Родион унес этот альбом, бормоча, что барышня сейчас уезжает, а когда опять явился, счел нужным сообщить, что барышня уехала:
(Со вздохом.) «У-е-хали!.. – (К пауку.) – Будет с тебя… – (Показывает ладони.) – Нет у меня ничего. – (Снова к Цинциннату.) – Скучно, ой скучно будет нам без дочки, ведь как летала, да песни играла, баловница наша, золотой наш цветок. – (После паузы другим тоном.) – Чтой-то вы нынче, сударь мой, никаких таких вопросов с закавыкой не задаете? А?»
«То-то», – сам себе внушительно ответил Родион и с достоинством удалился.
А после обеда, совершенно официально, уже не в арестантском платье, а в бархатной куртке, артистическом галстуке бантом и новых, на высоких каблуках, вкрадчиво поскрипывающих сапогах с блестящими голенищами (чем-то делавших его похожим на оперного лесника), вошел м-сье Пьер, а за ним, почтительно уступая ему первенство в продвижении, в речах, во всем, – Родриг Иванович и, с портфелем, адвокат. Все трое разместились у стола в плетеных креслах (из приемной), Цинциннат же сперва ходил по камере, единоборствуя с постыдным страхом, но потом тоже сел.
Не очень ловко (неловкость, однако, испытанная, привычная) завозясь с портфелем, отдергивая черную его щеку, держа его частью на колене, частью опирая его о стол – и съезжая то с одной точки, то с другой, – адвокат извлек большой блокнот, запер или, вернее, застегнул слишком податливый и потому не сразу попадающий на зуб портфель; положил его было на стол, но передумал и, взяв его за шиворот, опустил на пол, прислонив его в сидячем положении пьяного к ножке своего кресла; быстро вынул – точно из петлицы – эмалированный карандаш, наотмашь открыл на столе блокнот и, ни на что и ни на кого не обращая внимания, начал ровно исписывать отрывные страницы; но именно это невнимание ко всему окружающему сугубо подчеркивало связь между бегом его карандаша и тем заседанием, на которое тут собрались.
Родриг Иванович сидел в кресле, слегка откинувшись – нажимом плотной спины заставляя трещать кресло и опустив одну лиловатую лапу на подлокотник, а другую заложив за борт сюртука; время от времени он производил такое движение отвислыми щеками и напудренным, как рахат-лукум, подбородком, словно высвобождал их из какой-то вязкой, засасывающей среды.

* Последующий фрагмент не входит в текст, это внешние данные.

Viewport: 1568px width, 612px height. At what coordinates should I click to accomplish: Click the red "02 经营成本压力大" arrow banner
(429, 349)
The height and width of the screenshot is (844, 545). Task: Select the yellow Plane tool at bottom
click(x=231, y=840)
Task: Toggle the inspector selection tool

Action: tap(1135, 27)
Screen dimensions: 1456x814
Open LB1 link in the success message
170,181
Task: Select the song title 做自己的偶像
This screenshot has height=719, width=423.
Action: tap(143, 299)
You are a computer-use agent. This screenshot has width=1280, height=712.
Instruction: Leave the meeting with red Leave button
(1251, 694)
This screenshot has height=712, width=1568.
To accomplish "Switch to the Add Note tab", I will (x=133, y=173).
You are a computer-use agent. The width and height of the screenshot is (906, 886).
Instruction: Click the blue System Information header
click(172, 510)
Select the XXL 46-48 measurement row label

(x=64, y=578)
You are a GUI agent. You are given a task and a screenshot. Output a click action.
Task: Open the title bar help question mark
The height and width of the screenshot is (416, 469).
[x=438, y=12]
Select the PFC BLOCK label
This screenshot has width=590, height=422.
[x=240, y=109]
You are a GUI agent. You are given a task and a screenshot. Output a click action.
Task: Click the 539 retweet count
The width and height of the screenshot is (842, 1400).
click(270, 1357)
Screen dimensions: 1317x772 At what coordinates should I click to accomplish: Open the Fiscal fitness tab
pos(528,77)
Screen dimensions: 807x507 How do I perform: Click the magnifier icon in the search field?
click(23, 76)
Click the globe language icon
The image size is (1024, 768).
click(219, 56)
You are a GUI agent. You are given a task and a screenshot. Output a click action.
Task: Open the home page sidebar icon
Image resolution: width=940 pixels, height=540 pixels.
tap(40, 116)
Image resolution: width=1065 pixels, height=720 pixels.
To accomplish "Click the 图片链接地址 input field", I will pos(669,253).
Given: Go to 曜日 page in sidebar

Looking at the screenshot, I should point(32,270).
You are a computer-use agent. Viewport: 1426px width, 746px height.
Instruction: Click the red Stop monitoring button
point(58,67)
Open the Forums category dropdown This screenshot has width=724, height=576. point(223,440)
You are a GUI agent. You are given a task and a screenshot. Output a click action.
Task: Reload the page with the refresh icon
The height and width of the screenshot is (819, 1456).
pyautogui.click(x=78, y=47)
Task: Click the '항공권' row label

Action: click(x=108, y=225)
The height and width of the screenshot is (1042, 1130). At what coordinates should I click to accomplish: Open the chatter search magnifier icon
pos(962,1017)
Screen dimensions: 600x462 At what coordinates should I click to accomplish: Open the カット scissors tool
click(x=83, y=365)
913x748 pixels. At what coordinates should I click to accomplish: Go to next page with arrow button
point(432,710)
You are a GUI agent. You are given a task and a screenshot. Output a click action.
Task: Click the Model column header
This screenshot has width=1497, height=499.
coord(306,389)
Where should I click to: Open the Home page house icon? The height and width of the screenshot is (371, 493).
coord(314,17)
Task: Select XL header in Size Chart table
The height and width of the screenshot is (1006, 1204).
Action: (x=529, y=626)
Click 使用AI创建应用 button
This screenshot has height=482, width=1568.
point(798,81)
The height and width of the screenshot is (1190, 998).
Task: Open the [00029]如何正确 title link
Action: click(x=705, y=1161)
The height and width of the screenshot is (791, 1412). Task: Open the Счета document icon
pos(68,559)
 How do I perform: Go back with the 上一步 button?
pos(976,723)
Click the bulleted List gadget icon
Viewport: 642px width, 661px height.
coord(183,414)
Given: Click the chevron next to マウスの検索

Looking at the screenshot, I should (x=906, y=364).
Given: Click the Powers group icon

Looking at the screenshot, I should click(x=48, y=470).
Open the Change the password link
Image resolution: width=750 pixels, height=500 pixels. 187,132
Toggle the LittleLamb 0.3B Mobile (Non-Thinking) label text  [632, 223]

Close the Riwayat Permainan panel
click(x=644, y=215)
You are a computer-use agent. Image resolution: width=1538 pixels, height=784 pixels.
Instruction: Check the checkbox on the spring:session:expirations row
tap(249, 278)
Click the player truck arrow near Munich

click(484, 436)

М-сье Пьер, сидевший посередине, налил себе воды из графина, затем бережно-бережно положил на стол кисти рук со сплетенными пальцами (игра фальшивого аквамарина на мизинце) и, опустив длинные ресницы, секунд десять благоговейно обдумывал, как начнет свою речь.
– Милостивые государи, – не поднимая глаз, тонким голосом сказал наконец м-сье Пьер, – прежде всего и раньше всего позвольте мне обрисовать двумя-тремя удачными штрихами то, что мною уже выполнено.
– Просим, – пробасил директор, сурово скрипнув креслом.